Redazione – Un vecchio slogan diceva, moriremo democristiani. Noi possiamo dire che moriremo di “traffico”, a Procida. Non è questa sede per scomodare professori di Pneuomologia o chimici nucleari esperti di fumi di particelle dei tubi di scarico. Né tanto meno questa la sede per scomodare urbanisti “de n’oartri” o esperti di traffico veicolare che nel loro blaterare si inerpicano in discussioni tipo,  Marciapiedi si marciapiedi no. Vietato si, vietato no. Carrabile non carrabile. H24 divieto, zone pedonali, orari e fascie orarie. Bus, bus elettrici, ciucciarielli, scarpe kangoo e chi più ne ha più ne metta. Un arcobaleno di sciocchezze da far paura.

Bastano quelli che armati di macchina – veicolare e fotografica –  ( più due scooter, una bici elettrica, un velocipede e due targhe alterne ) inveiscono contro le disposizioni sindacali e poi  sono i primi che hanno acceleratore sulla bici, fanno controsensi, vanno contromano, non hanno assicurazione, non pagano il bollo e potremmo continuare all’infinito.

Lo sfogo del Sindaco Dino Ambrosino, sul traffico che avvolge ( e stravolge) l’isola, è un grido di disperazione di una intera comunità ( il Sindaco secondo la tanto decantata Costituzione Italiana rappresenta l’intera comunità) che bisogna leggere con attenzione per poi cercare  – ognuno per quanto di competenza   – provare a  dare risposte. Concrete. Non boiate come quelle lette sui social o su qualche sito da qualche ex amministratore o scienziato in quiescenza nell’ultim’ora.

Dice il Sindaco: «La mia isola muore di traffico. Non mi riferisco ai gravi ingorghi capitati due giorni fa, che sono stati eccezionali, con dei responsabili che chiaramente ho redarguito. Mi riferisco alla nostra quotidianità, alla circostanza che i veicoli sono troppo invasivi rispetto alle possibilità delle nostre strade.
Non è questione di zone turistiche da dedicare ai pedoni: se il pomeriggio percorro via Libertà in bicicletta sento la puzza di smog, non dovuta al mezzo specifico appena passato, ma all’accumulo di gas scaricato in tutta la giornata.
Se merito una critica, è che non ho fatto abbastanza per ridurre il traffico su tutta l’isola. Porto la responsabilità di esporre la comunità a questa giostra infernale che ci fa perdere la salute, e spesso anche i lumi.
Nel mediare tra le legittime esigenze di tutti, trascuro i nostri obiettivi fondamentali.
Per questo non le capisco proprio le polemiche contro i divieti, mi aspetterei le contestazioni per non aver fatto abbastanza.
Dittatore, arrogante, insensibile, incostituzionale…. Pensa piuttosto a far rispettare il Codice della Strada. E poi becchi chi te lo dice in contromano tra San Giacomo e l’Olmo. E non è un episodio isolato: ognuno di noi, a bordo del suo veicolo, si concentra sulle infrazioni e sul traffico che producono gli altri.
Il senso di cominciare le fasce orarie pedonali alle 19.00 sta proprio nel cercare di sottrarre l’isola a questo traffico invasivo anche nelle ore di giorno.

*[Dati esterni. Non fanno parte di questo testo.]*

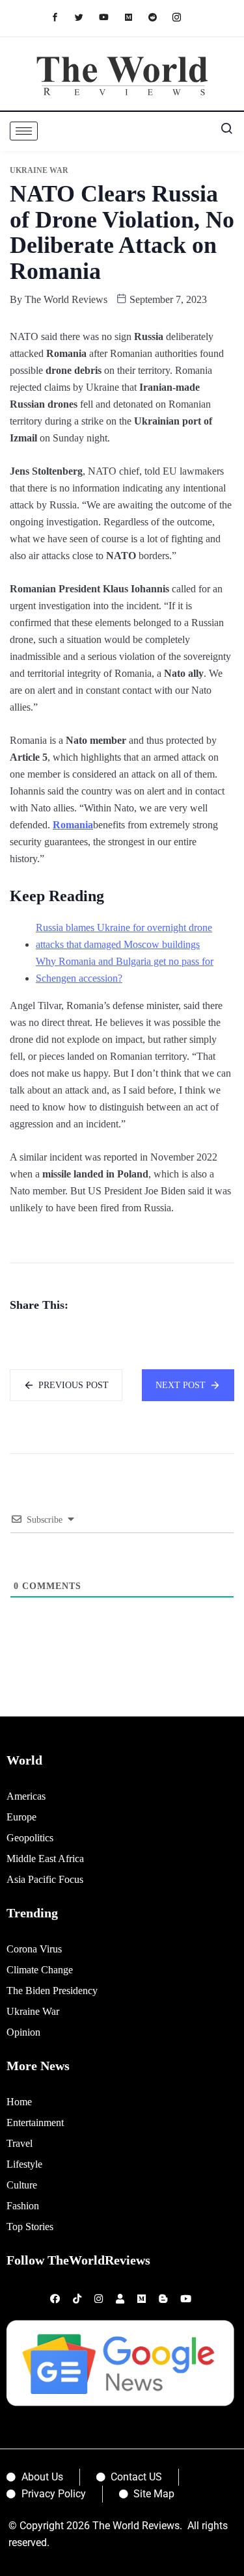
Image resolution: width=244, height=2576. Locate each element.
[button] (221, 131)
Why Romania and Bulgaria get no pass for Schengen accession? (124, 970)
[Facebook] (61, 16)
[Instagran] (183, 16)
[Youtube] (110, 16)
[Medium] (135, 16)
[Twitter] (85, 16)
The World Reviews (66, 299)
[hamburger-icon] (24, 131)
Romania (73, 824)
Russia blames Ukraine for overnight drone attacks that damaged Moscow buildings (124, 936)
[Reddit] (159, 16)
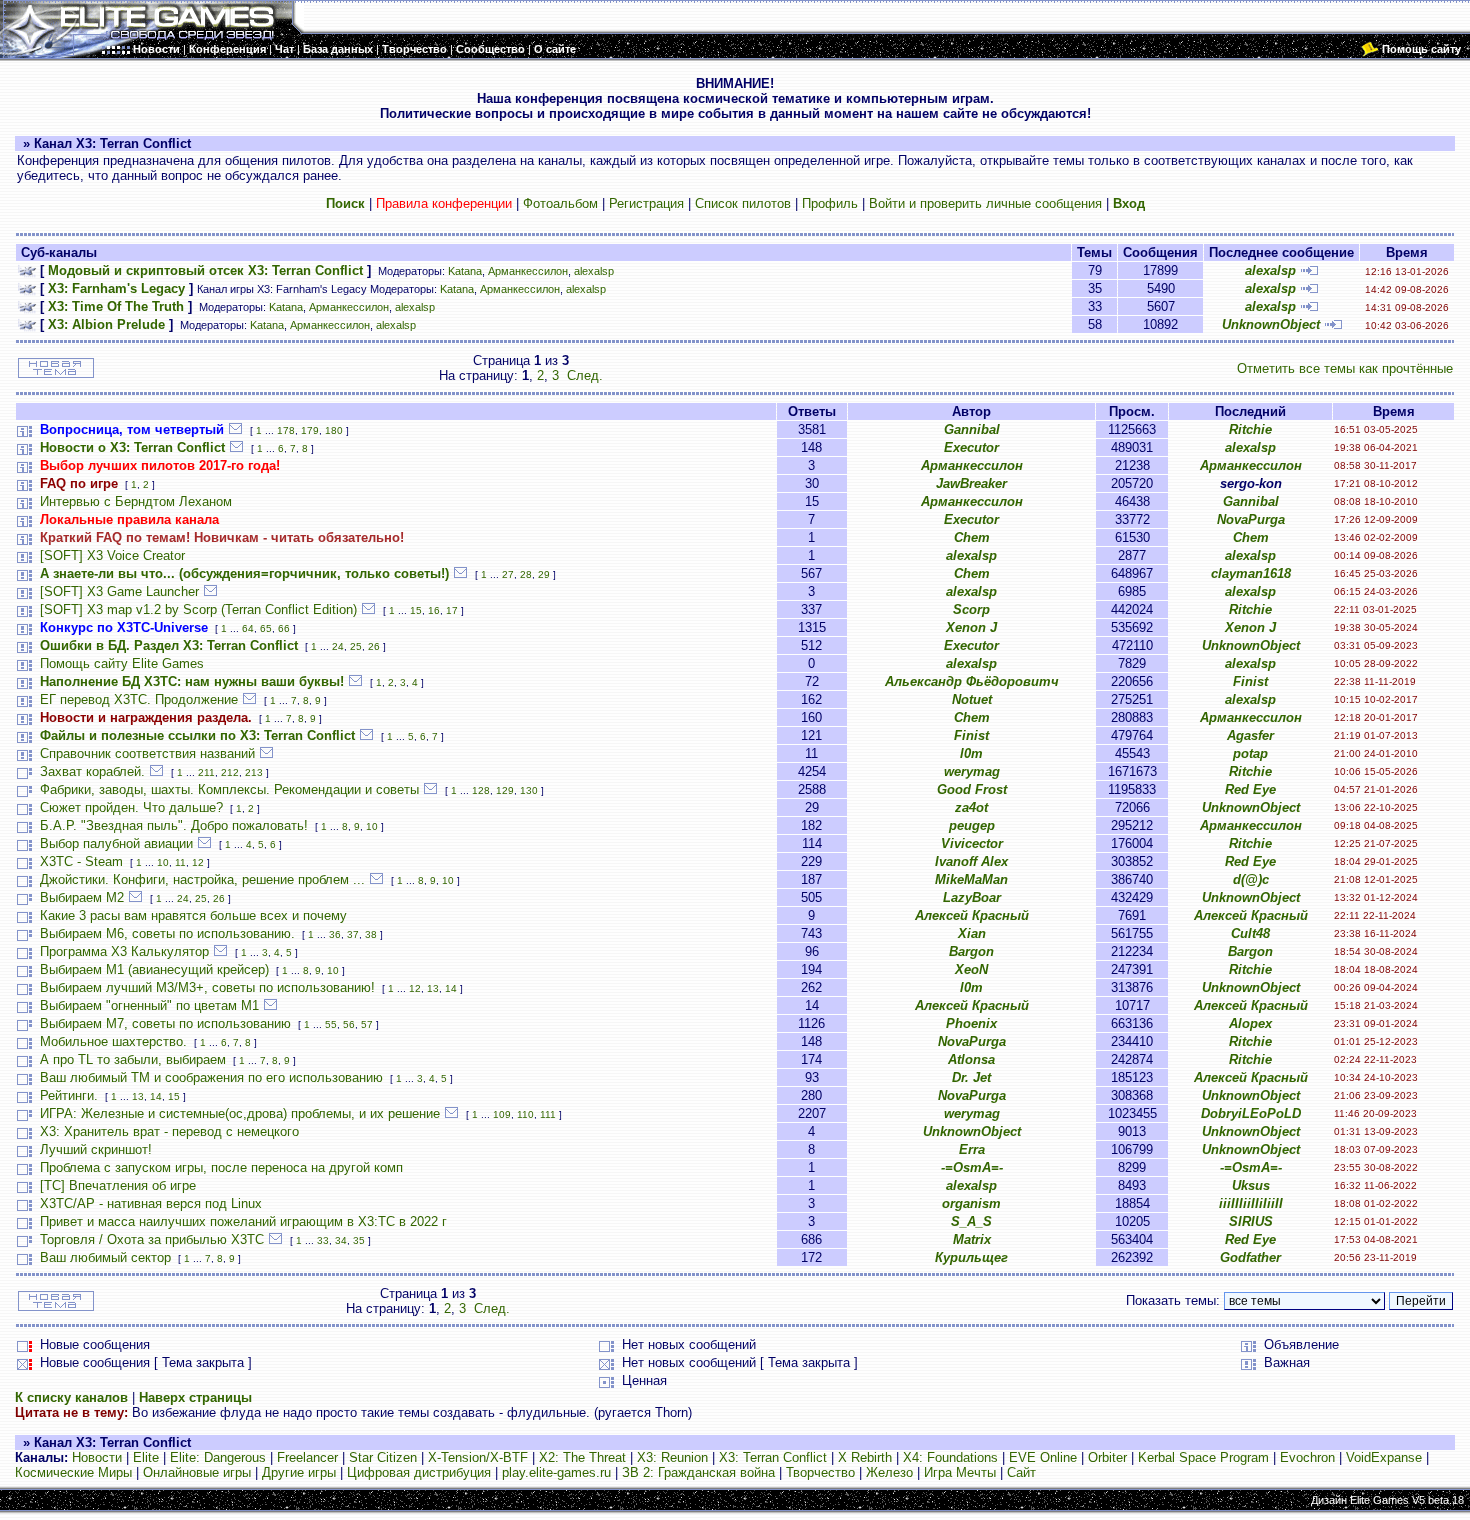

Se fosse per me, lo anticiperei addirittura il divieto. E non ci sono altri rimedi se non è questo: siamo 10.500 residenti in poco spazio, l’unico compromesso ragionevole è dire, in alcuni momenti, stop ai veicoli privati.
Non ho il Vangelo, leggo le critiche e mi metto in discussione. Farò a breve il Comandante dei Vigili anche per avere un’esperienza e un’opinione qualificata che vada oltre le nostre certezze. Ma per favore, per amore di questa terra, diamo il nostro contributo di idee e testimonianze per ridurla la nostra impronta ecologica e per sostenere soluzioni nell’interesse di chi verrà dopo di noi.